Dataset items
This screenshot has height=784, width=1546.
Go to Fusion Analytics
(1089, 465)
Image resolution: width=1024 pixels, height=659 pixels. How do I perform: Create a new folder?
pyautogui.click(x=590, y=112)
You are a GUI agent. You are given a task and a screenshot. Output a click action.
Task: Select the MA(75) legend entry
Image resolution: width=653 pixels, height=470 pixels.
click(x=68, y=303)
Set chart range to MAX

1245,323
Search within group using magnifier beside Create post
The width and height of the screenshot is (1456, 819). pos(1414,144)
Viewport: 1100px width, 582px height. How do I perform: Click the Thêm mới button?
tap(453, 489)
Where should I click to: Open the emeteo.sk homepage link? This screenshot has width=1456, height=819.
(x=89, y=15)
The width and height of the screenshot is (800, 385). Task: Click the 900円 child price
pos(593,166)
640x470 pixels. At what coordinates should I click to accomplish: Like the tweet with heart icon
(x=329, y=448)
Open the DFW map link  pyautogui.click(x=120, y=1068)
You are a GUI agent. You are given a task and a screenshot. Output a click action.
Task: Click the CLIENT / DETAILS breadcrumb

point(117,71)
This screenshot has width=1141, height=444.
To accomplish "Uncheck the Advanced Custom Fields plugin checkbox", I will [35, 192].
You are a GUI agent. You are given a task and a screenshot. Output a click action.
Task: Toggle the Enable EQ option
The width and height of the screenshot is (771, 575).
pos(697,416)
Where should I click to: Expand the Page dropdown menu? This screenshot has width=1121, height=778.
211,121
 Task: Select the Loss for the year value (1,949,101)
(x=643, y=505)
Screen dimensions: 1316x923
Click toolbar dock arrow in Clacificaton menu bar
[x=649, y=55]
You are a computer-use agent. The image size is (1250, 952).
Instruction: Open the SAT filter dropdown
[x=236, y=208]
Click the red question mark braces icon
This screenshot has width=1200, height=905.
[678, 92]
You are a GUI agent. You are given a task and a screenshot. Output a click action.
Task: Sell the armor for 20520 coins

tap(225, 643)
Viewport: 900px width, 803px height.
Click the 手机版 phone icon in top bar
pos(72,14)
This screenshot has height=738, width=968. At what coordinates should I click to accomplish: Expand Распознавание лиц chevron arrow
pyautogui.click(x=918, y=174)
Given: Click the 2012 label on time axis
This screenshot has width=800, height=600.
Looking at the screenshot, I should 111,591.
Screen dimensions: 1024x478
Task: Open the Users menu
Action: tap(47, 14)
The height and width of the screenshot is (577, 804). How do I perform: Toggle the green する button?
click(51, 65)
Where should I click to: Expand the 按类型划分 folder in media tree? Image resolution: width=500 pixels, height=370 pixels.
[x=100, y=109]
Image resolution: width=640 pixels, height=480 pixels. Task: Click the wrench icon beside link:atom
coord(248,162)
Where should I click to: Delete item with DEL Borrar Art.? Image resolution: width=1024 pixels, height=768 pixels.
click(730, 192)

EXERCISE
Copy every line of the dataset items above verbatim.

SOLVED PROBLEM
This screenshot has height=784, width=1546.
Go to Fusion Analytics
(1089, 465)
Image resolution: width=1024 pixels, height=659 pixels. How do I perform: Create a new folder?
pyautogui.click(x=590, y=112)
You are a GUI agent. You are given a task and a screenshot. Output a click action.
Task: Select the MA(75) legend entry
Image resolution: width=653 pixels, height=470 pixels.
click(x=68, y=303)
Set chart range to MAX

1245,323
Search within group using magnifier beside Create post
The width and height of the screenshot is (1456, 819). pos(1414,144)
Viewport: 1100px width, 582px height. How do I perform: Click the Thêm mới button?
tap(453, 489)
Where should I click to: Open the emeteo.sk homepage link? This screenshot has width=1456, height=819.
(x=89, y=15)
The width and height of the screenshot is (800, 385). Task: Click the 900円 child price
pos(593,166)
640x470 pixels. At what coordinates should I click to accomplish: Like the tweet with heart icon
(x=329, y=448)
Open the DFW map link  pyautogui.click(x=120, y=1068)
You are a GUI agent. You are given a task and a screenshot. Output a click action.
Task: Click the CLIENT / DETAILS breadcrumb

point(117,71)
This screenshot has width=1141, height=444.
To accomplish "Uncheck the Advanced Custom Fields plugin checkbox", I will [35, 192].
You are a GUI agent. You are given a task and a screenshot. Output a click action.
Task: Toggle the Enable EQ option
The width and height of the screenshot is (771, 575).
pos(697,416)
Where should I click to: Expand the Page dropdown menu? This screenshot has width=1121, height=778.
211,121
 Task: Select the Loss for the year value (1,949,101)
(x=643, y=505)
Screen dimensions: 1316x923
Click toolbar dock arrow in Clacificaton menu bar
[x=649, y=55]
You are a computer-use agent. The image size is (1250, 952).
Instruction: Open the SAT filter dropdown
[x=236, y=208]
Click the red question mark braces icon
This screenshot has width=1200, height=905.
[678, 92]
You are a GUI agent. You are given a task and a screenshot. Output a click action.
Task: Sell the armor for 20520 coins

tap(225, 643)
Viewport: 900px width, 803px height.
Click the 手机版 phone icon in top bar
pos(72,14)
This screenshot has height=738, width=968. At what coordinates should I click to accomplish: Expand Распознавание лиц chevron arrow
pyautogui.click(x=918, y=174)
Given: Click the 2012 label on time axis
This screenshot has width=800, height=600.
Looking at the screenshot, I should 111,591.
Screen dimensions: 1024x478
Task: Open the Users menu
Action: tap(47, 14)
The height and width of the screenshot is (577, 804). How do I perform: Toggle the green する button?
click(51, 65)
Where should I click to: Expand the 按类型划分 folder in media tree? Image resolution: width=500 pixels, height=370 pixels.
[x=100, y=109]
Image resolution: width=640 pixels, height=480 pixels. Task: Click the wrench icon beside link:atom
coord(248,162)
Where should I click to: Delete item with DEL Borrar Art.? Image resolution: width=1024 pixels, height=768 pixels.
click(730, 192)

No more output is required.